Reproduce the entire listing below line by line, without altering any character.

::::::

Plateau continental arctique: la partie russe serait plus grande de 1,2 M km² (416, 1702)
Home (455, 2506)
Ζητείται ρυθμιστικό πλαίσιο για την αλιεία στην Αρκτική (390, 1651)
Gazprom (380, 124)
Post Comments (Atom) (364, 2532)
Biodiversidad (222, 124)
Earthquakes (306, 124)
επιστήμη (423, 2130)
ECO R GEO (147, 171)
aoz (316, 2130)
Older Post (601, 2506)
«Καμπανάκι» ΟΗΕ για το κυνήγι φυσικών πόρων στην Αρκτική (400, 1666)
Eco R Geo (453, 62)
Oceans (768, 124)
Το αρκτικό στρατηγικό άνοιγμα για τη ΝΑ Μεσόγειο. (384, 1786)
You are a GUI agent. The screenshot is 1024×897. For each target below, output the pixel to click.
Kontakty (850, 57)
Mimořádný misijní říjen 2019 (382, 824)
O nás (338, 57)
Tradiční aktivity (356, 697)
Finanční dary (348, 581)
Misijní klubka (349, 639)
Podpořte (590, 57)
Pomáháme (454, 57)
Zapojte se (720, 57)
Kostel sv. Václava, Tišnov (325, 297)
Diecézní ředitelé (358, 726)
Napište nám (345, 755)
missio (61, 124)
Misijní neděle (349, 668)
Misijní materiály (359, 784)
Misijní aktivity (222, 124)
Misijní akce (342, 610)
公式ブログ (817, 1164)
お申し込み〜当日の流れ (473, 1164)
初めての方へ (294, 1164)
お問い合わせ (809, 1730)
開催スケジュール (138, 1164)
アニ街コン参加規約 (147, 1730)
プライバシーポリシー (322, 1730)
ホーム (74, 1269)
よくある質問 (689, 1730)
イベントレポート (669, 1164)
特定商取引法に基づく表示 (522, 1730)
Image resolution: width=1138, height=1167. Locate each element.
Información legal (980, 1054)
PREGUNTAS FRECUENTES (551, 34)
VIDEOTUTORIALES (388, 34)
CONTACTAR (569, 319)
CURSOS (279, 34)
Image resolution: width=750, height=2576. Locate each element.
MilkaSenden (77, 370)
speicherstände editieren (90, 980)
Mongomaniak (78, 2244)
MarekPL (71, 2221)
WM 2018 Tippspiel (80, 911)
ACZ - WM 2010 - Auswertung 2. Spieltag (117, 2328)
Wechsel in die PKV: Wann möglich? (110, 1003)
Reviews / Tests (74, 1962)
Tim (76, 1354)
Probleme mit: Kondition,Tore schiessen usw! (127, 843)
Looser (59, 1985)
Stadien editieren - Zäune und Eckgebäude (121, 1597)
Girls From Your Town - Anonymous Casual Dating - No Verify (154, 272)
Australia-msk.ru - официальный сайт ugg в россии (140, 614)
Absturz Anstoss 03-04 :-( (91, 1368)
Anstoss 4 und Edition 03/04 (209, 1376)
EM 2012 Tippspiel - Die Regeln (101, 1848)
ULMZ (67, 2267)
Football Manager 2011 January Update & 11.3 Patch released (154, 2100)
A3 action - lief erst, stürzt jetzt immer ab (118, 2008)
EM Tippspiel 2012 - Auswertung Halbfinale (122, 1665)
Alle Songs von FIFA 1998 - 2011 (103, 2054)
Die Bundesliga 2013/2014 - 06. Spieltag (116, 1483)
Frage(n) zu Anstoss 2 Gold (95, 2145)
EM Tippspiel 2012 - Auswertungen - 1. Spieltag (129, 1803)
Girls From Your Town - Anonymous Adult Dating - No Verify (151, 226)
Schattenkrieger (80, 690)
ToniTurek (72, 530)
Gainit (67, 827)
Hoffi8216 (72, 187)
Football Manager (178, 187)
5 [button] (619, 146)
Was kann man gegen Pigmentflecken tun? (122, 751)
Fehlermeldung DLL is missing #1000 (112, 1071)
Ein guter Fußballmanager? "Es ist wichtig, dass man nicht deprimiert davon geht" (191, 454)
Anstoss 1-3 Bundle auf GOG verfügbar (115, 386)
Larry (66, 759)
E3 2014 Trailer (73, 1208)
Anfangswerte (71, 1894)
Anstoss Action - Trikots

::::::

Output of the task:
Plateau continental arctique: la partie russe serait plus grande de 1,2 M km² (416, 1702)
Home (455, 2506)
Ζητείται ρυθμιστικό πλαίσιο για την αλιεία στην Αρκτική (390, 1651)
Gazprom (380, 124)
Post Comments (Atom) (364, 2532)
Biodiversidad (222, 124)
Earthquakes (306, 124)
επιστήμη (423, 2130)
ECO R GEO (147, 171)
aoz (316, 2130)
Older Post (601, 2506)
«Καμπανάκι» ΟΗΕ για το κυνήγι φυσικών πόρων στην Αρκτική (400, 1666)
Eco R Geo (453, 62)
Oceans (768, 124)
Το αρκτικό στρατηγικό άνοιγμα για τη ΝΑ Μεσόγειο. (384, 1786)
You are a GUI agent. The screenshot is 1024×897. For each target below, output the pixel to click.
Kontakty (850, 57)
Mimořádný misijní říjen 2019 (382, 824)
O nás (338, 57)
Tradiční aktivity (356, 697)
Finanční dary (348, 581)
Misijní klubka (349, 639)
Podpořte (590, 57)
Pomáháme (454, 57)
Zapojte se (720, 57)
Kostel sv. Václava, Tišnov (325, 297)
Diecézní ředitelé (358, 726)
Napište nám (345, 755)
missio (61, 124)
Misijní neděle (349, 668)
Misijní materiály (359, 784)
Misijní aktivity (222, 124)
Misijní akce (342, 610)
公式ブログ (817, 1164)
お申し込み〜当日の流れ (473, 1164)
初めての方へ (294, 1164)
お問い合わせ (809, 1730)
開催スケジュール (138, 1164)
アニ街コン参加規約 (147, 1730)
プライバシーポリシー (322, 1730)
ホーム (74, 1269)
よくある質問 (689, 1730)
イベントレポート (669, 1164)
特定商取引法に基づく表示 (522, 1730)
Image resolution: width=1138, height=1167. Locate each element.
Información legal (980, 1054)
PREGUNTAS FRECUENTES (551, 34)
VIDEOTUTORIALES (388, 34)
CONTACTAR (569, 319)
CURSOS (279, 34)
Image resolution: width=750, height=2576. Locate each element.
MilkaSenden (77, 370)
speicherstände editieren (90, 980)
Mongomaniak (78, 2244)
MarekPL (71, 2221)
WM 2018 Tippspiel (80, 911)
ACZ - WM 2010 - Auswertung 2. Spieltag (117, 2328)
Wechsel in die PKV: Wann möglich? (110, 1003)
Reviews / Tests (74, 1962)
Tim (76, 1354)
Probleme mit: Kondition,Tore schiessen usw! (127, 843)
Looser (59, 1985)
Stadien editieren - Zäune und Eckgebäude (121, 1597)
Girls From Your Town - Anonymous Casual Dating - No Verify (154, 272)
Australia-msk.ru - официальный сайт ugg в россии (140, 614)
Absturz Anstoss 03-04 :-( (91, 1368)
Anstoss 4 und Edition 03/04 (209, 1376)
EM 2012 Tippspiel - Die Regeln (101, 1848)
ULMZ (67, 2267)
Football Manager 2011 January Update & 11.3 Patch released (154, 2100)
A3 action - lief erst, stürzt jetzt immer ab (118, 2008)
EM Tippspiel 2012 - Auswertung Halbfinale (122, 1665)
Alle Songs von FIFA 1998 - 2011 (103, 2054)
Die Bundesliga 2013/2014 - 06. Spieltag (116, 1483)
Frage(n) zu Anstoss 2 Gold (95, 2145)
EM Tippspiel 2012 - Auswertungen - 1. Spieltag (129, 1803)
Girls From Your Town - Anonymous Adult Dating - No Verify (151, 226)
Schattenkrieger (80, 690)
ToniTurek (72, 530)
Gainit (67, 827)
Hoffi8216 (72, 187)
Football Manager (178, 187)
5 [button] (619, 146)
Was kann man gegen Pigmentflecken tun? (122, 751)
Fehlermeldung DLL is missing #1000 (112, 1071)
Ein guter Fußballmanager? "Es ist wichtig, dass man nicht deprimiert davon geht" (191, 454)
Anstoss 1-3 Bundle auf GOG verfügbar (115, 386)
Larry (66, 759)
E3 2014 Trailer (73, 1208)
Anfangswerte (71, 1894)
Anstoss Action - Trikots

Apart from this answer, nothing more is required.